If a line in the records contains the string "screenshot", show that line.

▶ **PROVIDED INFORMATION**
····················

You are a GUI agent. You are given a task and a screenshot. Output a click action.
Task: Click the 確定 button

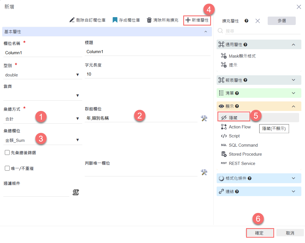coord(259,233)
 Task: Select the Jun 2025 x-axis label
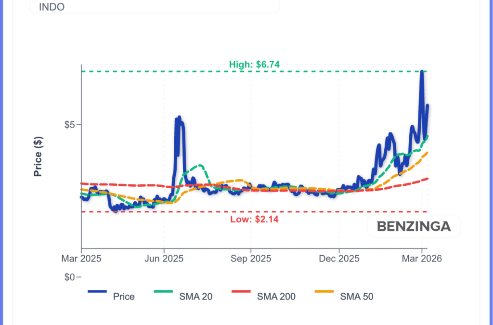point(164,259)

····················

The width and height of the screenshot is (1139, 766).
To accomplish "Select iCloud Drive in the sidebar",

····················

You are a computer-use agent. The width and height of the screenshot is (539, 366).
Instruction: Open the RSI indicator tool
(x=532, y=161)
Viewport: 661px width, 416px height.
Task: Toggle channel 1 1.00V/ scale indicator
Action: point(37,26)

····················

▶ **SOLUTION TO THIS EXERCISE**
You are a GUI agent. You are given a task and a screenshot. Output a click action.
The width and height of the screenshot is (1139, 766).
You are a computer-use agent. The width and height of the screenshot is (539, 366).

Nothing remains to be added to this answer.